_Selected excerpt_:
Arguments for knowledge integration also revolve around resilience, the ability of a social-ecological system to withstand disturbance without changing structure, function, feedbacks, and identity (Walker et al. 2006), and to remain flexible in response to changing environmental and social contexts (Redman and Kinzig 2003). The resilience view holds that management of complexity and uncertainty in social-ecological systems can benefit when diverse types of knowledge are combined (Folke et al. 2005). Furthermore, comanagement arrangements that allow knowledge to be integrated through collaboration can build social as well as ecological resilience (Plummer and Armitage 2007).

Despite criticisms that the resilience basis for knowledge integration, like other western epistemologies, may entrench already unequal power relations (e.g., Nadasdy 2007), it merits further consideration at least for the reason that resilience theory emphasizes new ways to address longstanding as well as emerging complex social-ecological challenges. Modern problems cannot be consistently solved with singular, mechanistic, science-centered solutions. Although this plea has been articulated for some time (Agrawal 1995, Holling and Meffe 1996), it remains ignored in much natural resource management, and is virtually unheard where most indigenous policy is concerned (Moran 2009). Moreover, a resilience view of knowledge integration recognizes opportunity in complexity: the constant shifting and flux of worldviews that breed complexity can in fact offer a chance to revisit old problems and paradigms, and collectively construct new models of how the world works (Houde 2007).

The practice of knowledge integration continues to present a number of challenges. Some of these are undoubtedly due to the tensions posed by competing, or even unclear objectives of integration processes. Scientific research, natural resource management, conservation, development, self-determination, and advocacy for indigenous rights have all been legitimate drivers of efforts to integrate knowledge. In some cases, however, knowledge integration has merely become a fashionable trend in natural resource management (Wohling 2009) that amounts to little more than a box-ticking exercise. At present, the broad picture is one of a knowledge integration-in-practice that has not benefitted from extensive academic debate on the subject (Castillo 2009).

This paper aims to contribute to developing more meaningful and appropriate knowledge integration processes for research with indigenous communities. We examine three questions that we believe can contribute to a better understanding of indigenous knowledge, its integration with scientific knowledge, and its relationship to social-ecological system resilience:
  1. What themes, questions, or problems are encountered for integration of indigenous knowledge and science?

_Set task 1_:
Which lines in the entries below contain the word "icon"? Copy each of those lines.

_Given data_:
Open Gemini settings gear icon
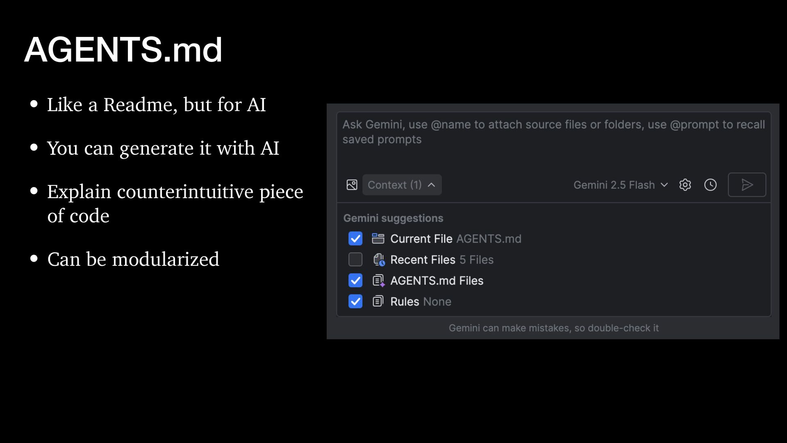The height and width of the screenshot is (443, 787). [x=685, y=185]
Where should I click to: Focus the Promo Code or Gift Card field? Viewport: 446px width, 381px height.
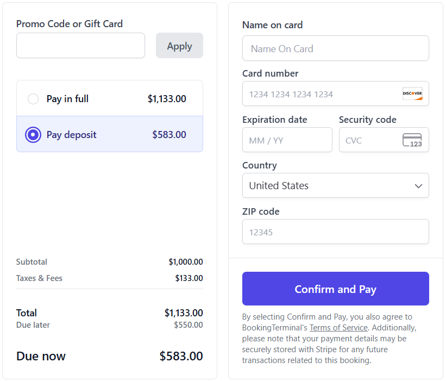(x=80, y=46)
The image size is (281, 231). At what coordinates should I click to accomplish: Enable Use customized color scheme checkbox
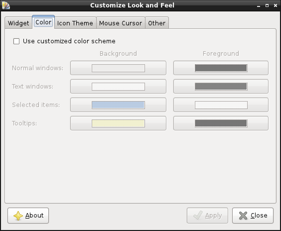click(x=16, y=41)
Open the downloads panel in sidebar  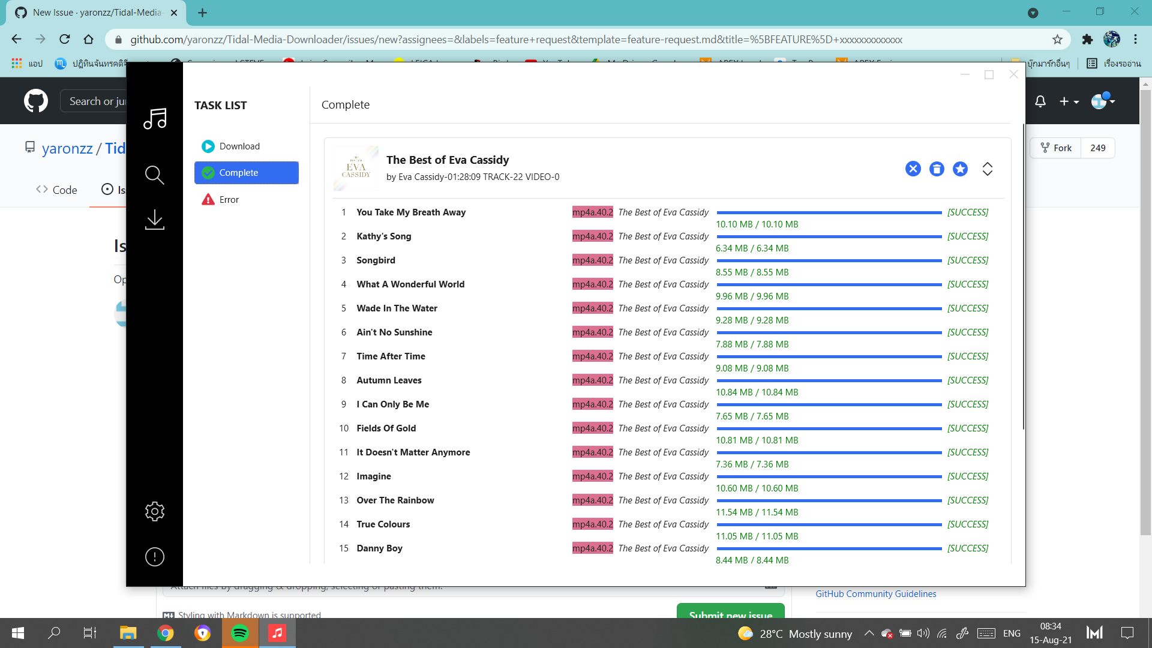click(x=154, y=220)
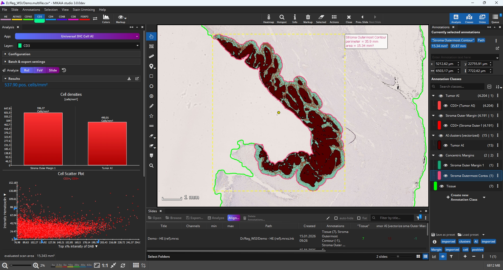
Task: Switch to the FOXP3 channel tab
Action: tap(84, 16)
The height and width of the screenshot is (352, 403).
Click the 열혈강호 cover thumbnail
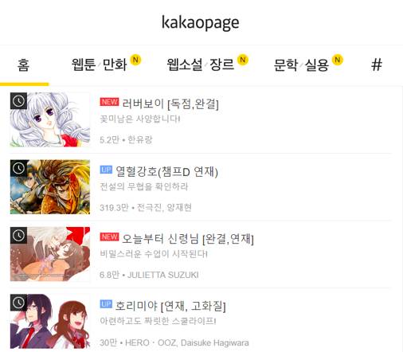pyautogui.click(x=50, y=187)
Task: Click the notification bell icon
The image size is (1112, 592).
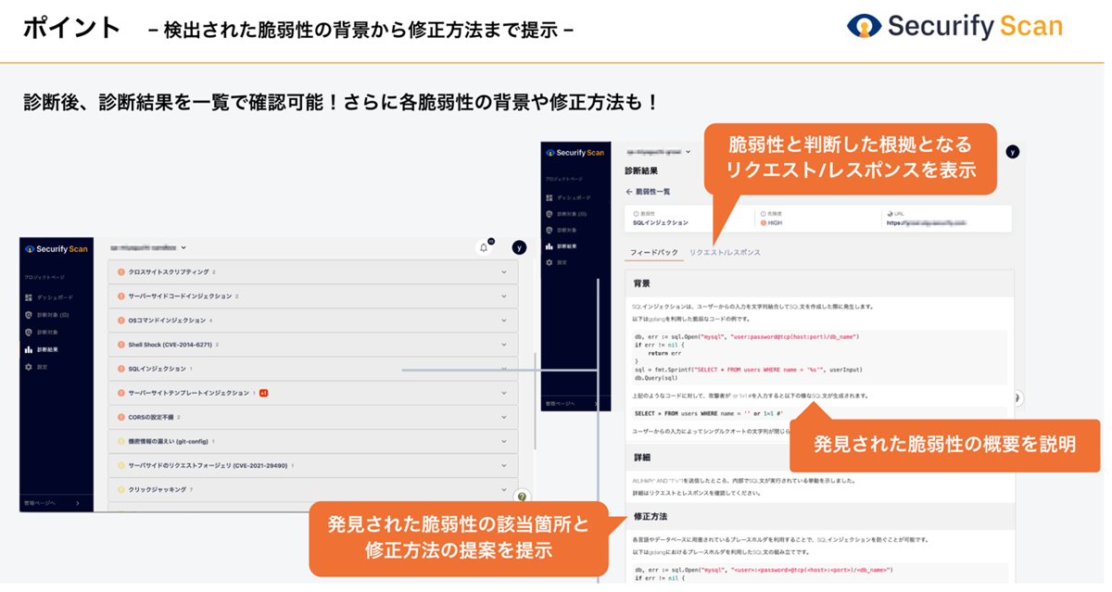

...

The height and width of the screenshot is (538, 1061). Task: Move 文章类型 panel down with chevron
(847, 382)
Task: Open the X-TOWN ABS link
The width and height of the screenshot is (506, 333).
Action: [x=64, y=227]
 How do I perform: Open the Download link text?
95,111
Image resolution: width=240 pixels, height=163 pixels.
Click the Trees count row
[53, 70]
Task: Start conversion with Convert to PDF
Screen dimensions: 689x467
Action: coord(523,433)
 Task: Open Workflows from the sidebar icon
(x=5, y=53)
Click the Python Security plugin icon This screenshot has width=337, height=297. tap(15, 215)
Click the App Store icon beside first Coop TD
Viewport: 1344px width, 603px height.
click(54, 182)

_Set task 2_:
Can you continue the passage above on integrating indigenous knowledge with science, starting right after its final line?

_Output 1_:
Open Gemini settings gear icon
Task: Click the notification bell icon
 Task: Open Workflows from the sidebar icon
Click the Python Security plugin icon This screenshot has width=337, height=297. tap(15, 215)
Click the App Store icon beside first Coop TD

_Output 2_:
  2. What is the relationship between knowledge integration and social-ecological system resilience?
  3. What critical features of knowledge integration practice need greater emphasis to foster productive and mutually beneficial relationships between indigenous knowledge and science?
We examine these questions through inductive and deductive content analyses of a sample of international literature.


Selection of literature and terminology

It was important to keep the scope of our investigation manageable for in-depth analysis, i.e., approximately 50 papers. We chose to analyze collected works, i.e., special journal issues or edited books, because these would benefit from specific editorial oversight on the topic, and would be likely to reflect on the state of knowledge integration and lessons learned. Our criteria for selecting these were: (1) a focus either on indigenous knowledge (IK), local knowledge (LK), or traditional knowledge (TK); (2) relevance to the concept of social-ecological system resilience in relation to knowledge integration; and (3) publication in the decade following Nadasdy’s 1999 assessment, i.e., 2000-2009. We thus selected three special journal issues and one edited book, comprising 47 papers or chapters, as the basis for our analysis (Table 1). We found that although each of the four bodies of work meets these criteria, they differ considerably from one another and collectively present a wide range of views, allowing for a rich analysis.

Our selection of literature differs from studies such as Davis and Ruddle (2010) that investigated conceptualizations of indigenous and other knowledge in the most frequently cited literature indexed in the ISI Web of Knowledge and Google Scholar. We found these search engines inadequate for identifying literature for an analysis of knowledge integration and resilience, because they returned very few papers on these topics in the context of indigenous knowledge.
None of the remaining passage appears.